Five miles later we ran straight into the Guadalupe Mountain Range. The Jeep had to climb up a couple thousand feet to reach the National Park. The wind was so forceful we could barely open the doors.
Beautiful lenticular clouds hovered above the entrance. A peaceful welcome that would change dramatically during our stay at Guadalupe Mountains National Park.
After another long day of driving we were ready to lace up the hiking shoes. There were a couple of options and they all lead up into the sky with huge elevation gains. Note, this is prime mountain lion territory. Knife, bearspray - check.
Option 1 was El Capitan, a sheer rock face protruding from the Guadalupe Range. It was not quite as big as the El Capitan of Yosemite but still impressive. Lisa was not particularly interested in rock climbing so we went for option 2.
Which was the Guadalupe Peak trail. At 8,795 feet, Guadalupe Peak is the highest point in Texas. This picture was taken on the GP trail looking West at Hunter Peak (8,365 ft).
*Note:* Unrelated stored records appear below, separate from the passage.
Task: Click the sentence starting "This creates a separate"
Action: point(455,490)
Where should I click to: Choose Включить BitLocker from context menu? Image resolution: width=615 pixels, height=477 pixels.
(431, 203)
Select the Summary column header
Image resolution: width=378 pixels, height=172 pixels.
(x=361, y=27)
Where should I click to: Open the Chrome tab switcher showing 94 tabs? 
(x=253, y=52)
The views on the ascent were amazing with lone trees sticking out against the mountains and sage brush.
Because we started the hike in the afternoon we were unable to reach the peak. Lisa toughed out the difficult climb and the unnerving drop offs and posed in front of the granite peak just beyond our reach.
With little vegetation the peaks and terrain were well defined. You could see every ridge and every rock of the surrounding mountains.
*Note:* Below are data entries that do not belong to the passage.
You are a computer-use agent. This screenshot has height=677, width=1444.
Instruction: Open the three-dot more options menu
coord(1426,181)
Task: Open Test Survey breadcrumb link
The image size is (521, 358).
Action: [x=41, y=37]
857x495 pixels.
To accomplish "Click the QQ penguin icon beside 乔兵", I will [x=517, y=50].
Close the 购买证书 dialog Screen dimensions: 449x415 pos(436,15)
Then the weather changed. Almost immediately were were engulfed in clouds. With the clouds came violent wind gusts. We passed some hikers on the way up who said the winds were blowing over 100 mph on top of the peak and they had to turn around. Luckily we had no problems descending to our camp.
All of the vegetation was thorny or sharp. Everything had a wonderfully defined texture.
I think we were most surprised by the diversity and abundance of vegetation. And the colors were so rich. Never would have guessed that in the desert.
Welcome to the Hotel Jeep. A park ranger came by and told us not to sleep in our tent overnight. The weather report called for 80 mph winds that night. He was right. Our tent poles would have bent in half if we would have set them up. Plus they were already bent from the wild boar that ran into the tent the previous night! As the night progressed the wind picked up. I had to turn my car into the wind to stop it from rocking back and forth. We set up our luxury beds, listened to the wind howl, and played some Uno by lantern.
Again, we were treated to a spectacular sunrise in Texas. Like the sun we rose in search of darkness. Except our darkness was underground and involved bats.